*Assignment:* For each line below, return an exact copy.

*Information provided:*
BEGIN
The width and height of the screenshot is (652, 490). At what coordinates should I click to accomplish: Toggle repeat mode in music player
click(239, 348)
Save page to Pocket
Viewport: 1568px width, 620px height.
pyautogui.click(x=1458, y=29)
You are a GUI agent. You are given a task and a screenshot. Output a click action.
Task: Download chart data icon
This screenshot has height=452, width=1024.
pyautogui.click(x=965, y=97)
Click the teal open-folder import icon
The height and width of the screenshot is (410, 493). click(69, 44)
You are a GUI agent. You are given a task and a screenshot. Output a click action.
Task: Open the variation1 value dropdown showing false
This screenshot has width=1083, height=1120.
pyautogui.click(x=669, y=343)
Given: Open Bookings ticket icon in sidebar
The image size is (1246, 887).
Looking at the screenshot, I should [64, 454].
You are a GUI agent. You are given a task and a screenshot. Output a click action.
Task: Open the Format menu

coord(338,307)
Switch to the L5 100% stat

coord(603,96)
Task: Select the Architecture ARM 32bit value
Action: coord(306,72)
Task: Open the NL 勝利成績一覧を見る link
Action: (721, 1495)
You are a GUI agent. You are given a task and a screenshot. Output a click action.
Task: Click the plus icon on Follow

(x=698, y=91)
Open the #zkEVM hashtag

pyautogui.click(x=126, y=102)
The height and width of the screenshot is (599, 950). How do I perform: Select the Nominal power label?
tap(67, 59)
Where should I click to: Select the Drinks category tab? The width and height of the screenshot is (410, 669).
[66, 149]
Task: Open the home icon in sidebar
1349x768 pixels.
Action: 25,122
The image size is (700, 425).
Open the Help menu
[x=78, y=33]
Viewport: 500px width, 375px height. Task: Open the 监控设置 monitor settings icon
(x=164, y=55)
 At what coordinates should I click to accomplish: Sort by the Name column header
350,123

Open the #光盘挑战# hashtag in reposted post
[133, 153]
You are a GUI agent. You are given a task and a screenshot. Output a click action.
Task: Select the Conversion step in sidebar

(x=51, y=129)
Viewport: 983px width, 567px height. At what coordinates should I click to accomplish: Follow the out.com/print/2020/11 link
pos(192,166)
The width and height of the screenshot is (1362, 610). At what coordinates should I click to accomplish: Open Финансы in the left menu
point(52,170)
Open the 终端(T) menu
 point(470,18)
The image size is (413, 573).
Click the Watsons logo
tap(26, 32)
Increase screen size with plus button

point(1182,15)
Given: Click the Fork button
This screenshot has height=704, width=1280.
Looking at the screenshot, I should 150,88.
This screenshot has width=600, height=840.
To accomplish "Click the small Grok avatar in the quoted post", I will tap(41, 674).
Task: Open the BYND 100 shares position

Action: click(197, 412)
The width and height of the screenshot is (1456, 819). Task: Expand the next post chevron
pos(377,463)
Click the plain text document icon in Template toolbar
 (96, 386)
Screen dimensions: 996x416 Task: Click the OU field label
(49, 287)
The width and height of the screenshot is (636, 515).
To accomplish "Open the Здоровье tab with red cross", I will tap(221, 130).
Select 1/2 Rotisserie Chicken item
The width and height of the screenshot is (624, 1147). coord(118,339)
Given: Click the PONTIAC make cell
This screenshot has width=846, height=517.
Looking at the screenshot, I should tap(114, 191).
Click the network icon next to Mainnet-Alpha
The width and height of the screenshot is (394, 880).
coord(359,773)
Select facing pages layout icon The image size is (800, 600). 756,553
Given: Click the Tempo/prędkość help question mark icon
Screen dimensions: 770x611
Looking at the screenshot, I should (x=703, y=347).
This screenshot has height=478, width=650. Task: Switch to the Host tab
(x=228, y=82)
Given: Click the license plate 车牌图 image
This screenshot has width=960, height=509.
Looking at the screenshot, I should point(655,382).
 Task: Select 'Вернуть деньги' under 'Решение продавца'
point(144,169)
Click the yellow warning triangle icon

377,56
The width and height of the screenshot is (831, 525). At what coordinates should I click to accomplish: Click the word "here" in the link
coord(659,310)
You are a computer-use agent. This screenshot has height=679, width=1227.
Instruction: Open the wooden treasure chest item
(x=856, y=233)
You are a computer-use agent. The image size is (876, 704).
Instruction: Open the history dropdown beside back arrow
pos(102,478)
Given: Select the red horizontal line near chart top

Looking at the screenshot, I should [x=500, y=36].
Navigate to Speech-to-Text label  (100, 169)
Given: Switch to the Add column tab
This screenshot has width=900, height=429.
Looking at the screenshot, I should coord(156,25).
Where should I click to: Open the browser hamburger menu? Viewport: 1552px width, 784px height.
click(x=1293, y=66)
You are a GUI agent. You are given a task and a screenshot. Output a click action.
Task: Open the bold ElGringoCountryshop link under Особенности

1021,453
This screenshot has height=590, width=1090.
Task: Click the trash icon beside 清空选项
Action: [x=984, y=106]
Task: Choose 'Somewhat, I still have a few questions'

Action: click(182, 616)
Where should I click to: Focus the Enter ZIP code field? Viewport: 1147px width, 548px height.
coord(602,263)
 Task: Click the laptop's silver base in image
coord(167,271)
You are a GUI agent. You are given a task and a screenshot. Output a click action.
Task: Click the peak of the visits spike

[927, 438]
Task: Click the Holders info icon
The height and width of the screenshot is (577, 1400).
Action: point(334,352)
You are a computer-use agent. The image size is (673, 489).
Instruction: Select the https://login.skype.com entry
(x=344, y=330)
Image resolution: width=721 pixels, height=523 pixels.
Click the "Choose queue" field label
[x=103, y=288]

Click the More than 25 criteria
END
*Response below:*
The width and height of the screenshot is (652, 490). At what coordinates should I click to accomplish: Toggle repeat mode in music player
click(239, 348)
Save page to Pocket
Viewport: 1568px width, 620px height.
pyautogui.click(x=1458, y=29)
You are a GUI agent. You are given a task and a screenshot. Output a click action.
Task: Download chart data icon
This screenshot has height=452, width=1024.
pyautogui.click(x=965, y=97)
Click the teal open-folder import icon
The height and width of the screenshot is (410, 493). click(69, 44)
You are a GUI agent. You are given a task and a screenshot. Output a click action.
Task: Open the variation1 value dropdown showing false
This screenshot has width=1083, height=1120.
pyautogui.click(x=669, y=343)
Given: Open Bookings ticket icon in sidebar
The image size is (1246, 887).
Looking at the screenshot, I should [64, 454].
You are a GUI agent. You are given a task and a screenshot. Output a click action.
Task: Open the Format menu

coord(338,307)
Switch to the L5 100% stat

coord(603,96)
Task: Select the Architecture ARM 32bit value
Action: coord(306,72)
Task: Open the NL 勝利成績一覧を見る link
Action: (721, 1495)
You are a GUI agent. You are given a task and a screenshot. Output a click action.
Task: Click the plus icon on Follow

(x=698, y=91)
Open the #zkEVM hashtag

pyautogui.click(x=126, y=102)
The height and width of the screenshot is (599, 950). How do I perform: Select the Nominal power label?
tap(67, 59)
Where should I click to: Select the Drinks category tab? The width and height of the screenshot is (410, 669).
[66, 149]
Task: Open the home icon in sidebar
1349x768 pixels.
Action: 25,122
The image size is (700, 425).
Open the Help menu
[x=78, y=33]
Viewport: 500px width, 375px height. Task: Open the 监控设置 monitor settings icon
(x=164, y=55)
 At what coordinates should I click to accomplish: Sort by the Name column header
350,123

Open the #光盘挑战# hashtag in reposted post
[133, 153]
You are a GUI agent. You are given a task and a screenshot. Output a click action.
Task: Select the Conversion step in sidebar

(x=51, y=129)
Viewport: 983px width, 567px height. At what coordinates should I click to accomplish: Follow the out.com/print/2020/11 link
pos(192,166)
The width and height of the screenshot is (1362, 610). At what coordinates should I click to accomplish: Open Финансы in the left menu
point(52,170)
Open the 终端(T) menu
 point(470,18)
The image size is (413, 573).
Click the Watsons logo
tap(26, 32)
Increase screen size with plus button

point(1182,15)
Given: Click the Fork button
This screenshot has height=704, width=1280.
Looking at the screenshot, I should 150,88.
This screenshot has width=600, height=840.
To accomplish "Click the small Grok avatar in the quoted post", I will tap(41, 674).
Task: Open the BYND 100 shares position

Action: click(197, 412)
The width and height of the screenshot is (1456, 819). Task: Expand the next post chevron
pos(377,463)
Click the plain text document icon in Template toolbar
 (96, 386)
Screen dimensions: 996x416 Task: Click the OU field label
(49, 287)
The width and height of the screenshot is (636, 515).
To accomplish "Open the Здоровье tab with red cross", I will tap(221, 130).
Select 1/2 Rotisserie Chicken item
The width and height of the screenshot is (624, 1147). coord(118,339)
Given: Click the PONTIAC make cell
This screenshot has width=846, height=517.
Looking at the screenshot, I should tap(114, 191).
Click the network icon next to Mainnet-Alpha
The width and height of the screenshot is (394, 880).
coord(359,773)
Select facing pages layout icon The image size is (800, 600). 756,553
Given: Click the Tempo/prędkość help question mark icon
Screen dimensions: 770x611
Looking at the screenshot, I should (x=703, y=347).
This screenshot has height=478, width=650. Task: Switch to the Host tab
(x=228, y=82)
Given: Click the license plate 车牌图 image
This screenshot has width=960, height=509.
Looking at the screenshot, I should point(655,382).
 Task: Select 'Вернуть деньги' under 'Решение продавца'
point(144,169)
Click the yellow warning triangle icon

377,56
The width and height of the screenshot is (831, 525). At what coordinates should I click to accomplish: Click the word "here" in the link
coord(659,310)
You are a computer-use agent. This screenshot has height=679, width=1227.
Instruction: Open the wooden treasure chest item
(x=856, y=233)
You are a computer-use agent. The image size is (876, 704).
Instruction: Open the history dropdown beside back arrow
pos(102,478)
Given: Select the red horizontal line near chart top

Looking at the screenshot, I should [x=500, y=36].
Navigate to Speech-to-Text label  (100, 169)
Given: Switch to the Add column tab
This screenshot has width=900, height=429.
Looking at the screenshot, I should coord(156,25).
Where should I click to: Open the browser hamburger menu? Viewport: 1552px width, 784px height.
click(x=1293, y=66)
You are a GUI agent. You are given a task and a screenshot. Output a click action.
Task: Open the bold ElGringoCountryshop link under Особенности

1021,453
This screenshot has height=590, width=1090.
Task: Click the trash icon beside 清空选项
Action: [x=984, y=106]
Task: Choose 'Somewhat, I still have a few questions'

Action: click(182, 616)
Where should I click to: Focus the Enter ZIP code field? Viewport: 1147px width, 548px height.
coord(602,263)
 Task: Click the laptop's silver base in image
coord(167,271)
You are a GUI agent. You are given a task and a screenshot. Output a click action.
Task: Click the peak of the visits spike

[927, 438]
Task: Click the Holders info icon
The height and width of the screenshot is (577, 1400).
Action: point(334,352)
You are a computer-use agent. The image size is (673, 489).
Instruction: Select the https://login.skype.com entry
(x=344, y=330)
Image resolution: width=721 pixels, height=523 pixels.
Click the "Choose queue" field label
[x=103, y=288]

Click the More than 25 criteria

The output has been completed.